1) The path starts with $PGDATA
2) The path exactly matches one of the config files.
logfiles may go somewhere else too.

Yup.

I would call this a bug. If you've got time to produce a
simple patch,
I'll try to argue it in.
I won't. A perfectly working and tightly restricted version is available for more than a year now.

Yes, but that wasn't accepted into core exactly as written, and seems to
have got modified incorrectly at some point (there was no discussion of
removing the functionality we're missing - I think it's an oversight),
and will not be going into pgInstaller unless there is absolutely no
usable alternative. The attached patch should give us the same
capabilities as we had before. Does it look OK to you before I post it?
(note that it doesn't try to match the config file names, just dup the
code we had before).

pg_logdir_ls...
I won't duplicate pgsql's formatting/interpreting code in pgadmin.
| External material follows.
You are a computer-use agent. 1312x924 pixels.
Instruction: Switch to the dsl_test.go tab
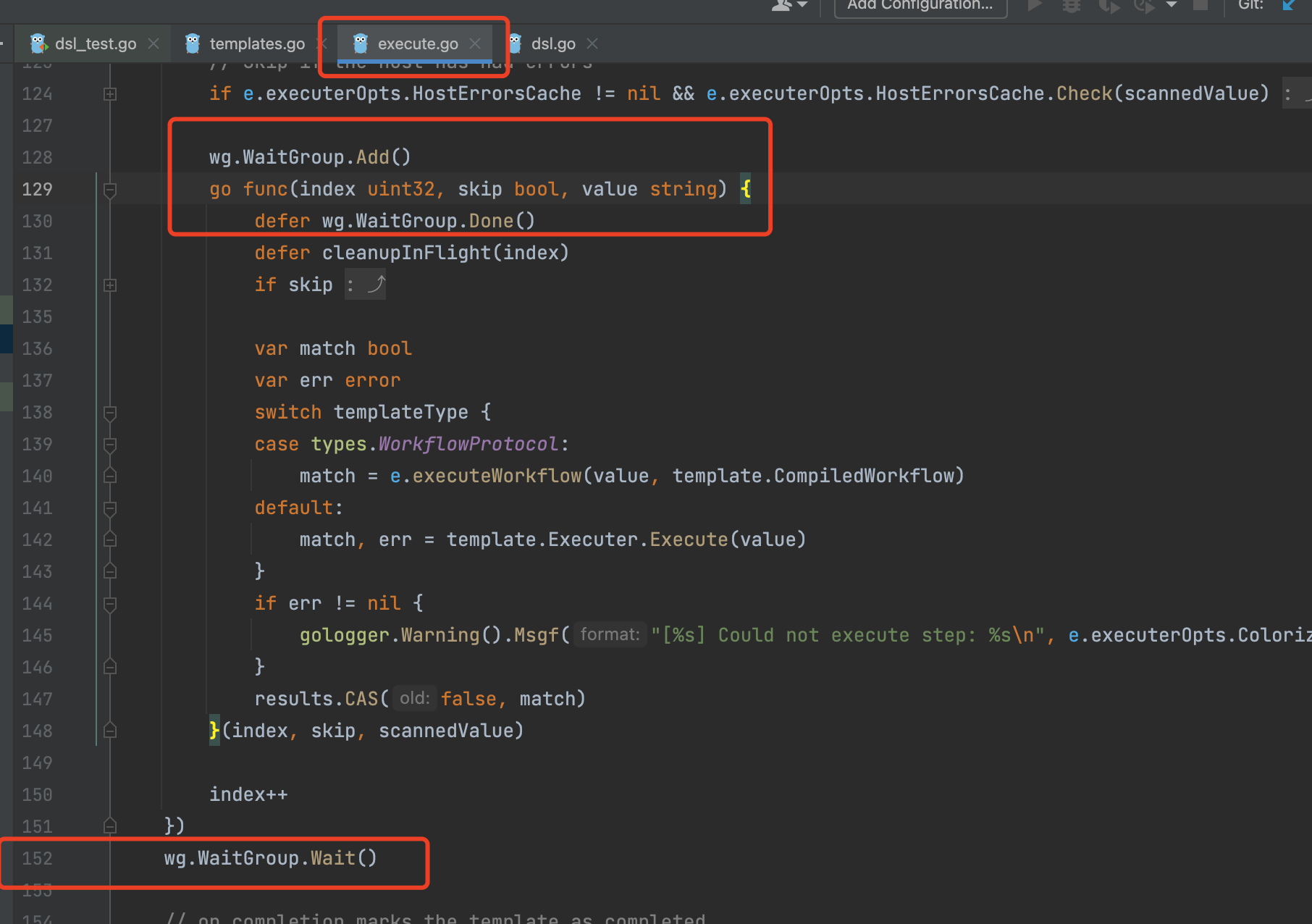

Eh? I still think what you're trying to there is overkill, and limits
flexibility by forcing the user to use a specific filename format. I
think we should just look at the log_filename, and use all characters up
until the first % and from the last % (+1 char) as a pattern match in
the log directory. Eg,

I won't implement date interpretation in the client, full stop.
You, as well as all others complaining about pg_logdir_ls, fail to explain how a query like
select pg_file_unlink(filename) FROM pg_logdir_ls
where filetime < now() - '10 days'::interval
should work reliably. Try it with an alternate implementation, in the presence of "bizarre filenames"!
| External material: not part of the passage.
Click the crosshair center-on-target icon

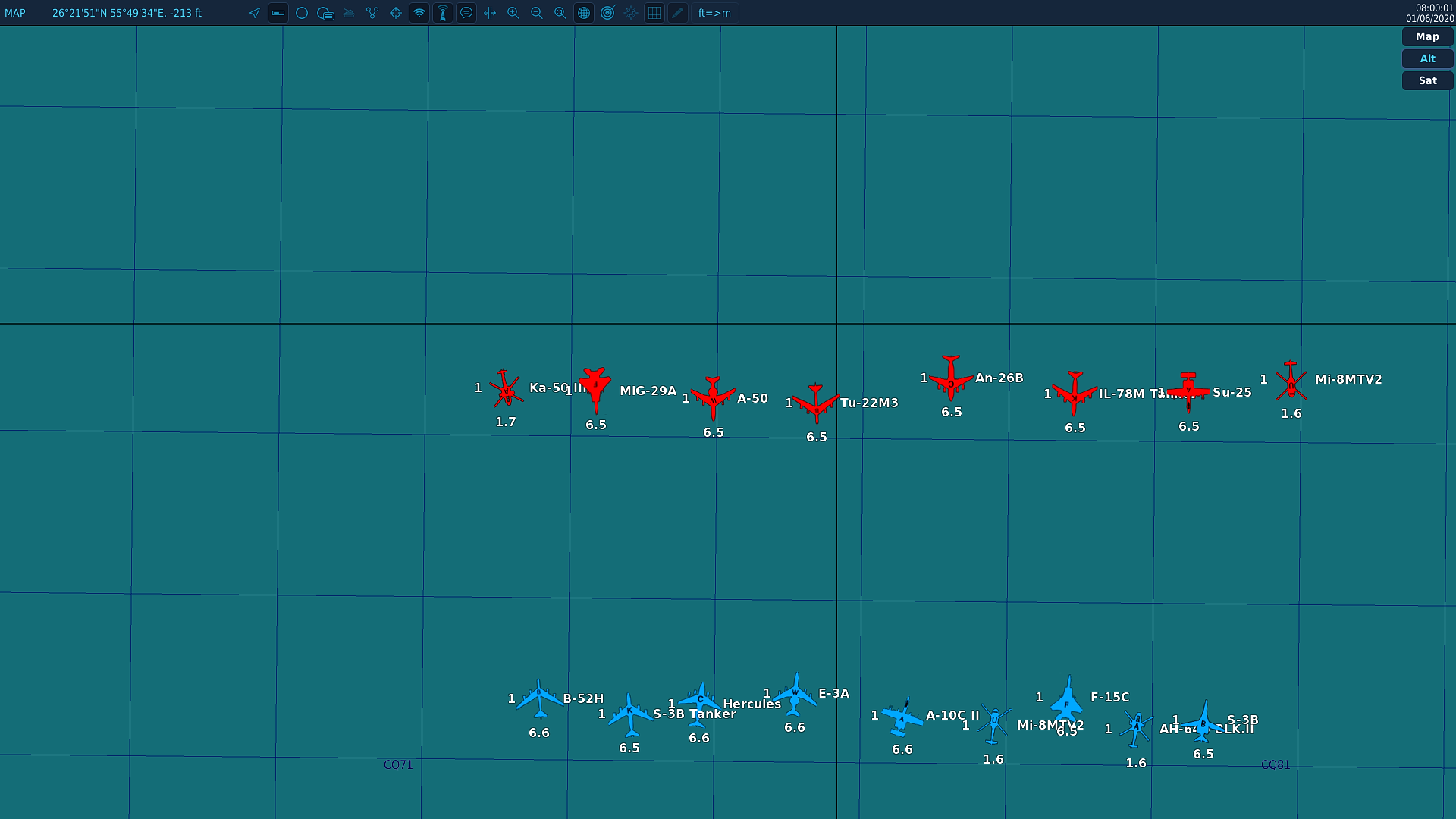coord(396,13)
postgresql-%Y-%m-%d_%H%M%S.log gives us a search pattern of
postgresql-*.log

If anyone is a) mixing logs in one directory and b) using ambiguous
names for different app logs in that directory, then they deserve any
bizarre effects they might see *if* they try to view the wrong log. For
everyone else, name format changes are now possible to suit their needs.

This logfile configuration stuff is a bummer. Anybody who changes it will probably use his own logfile reader.

I'll be committing a 8.1 version of the admin package soon, which may be switched over step by step to use core functions if applicable. For now, most of them do not deliver the same functionality as present for 8.0.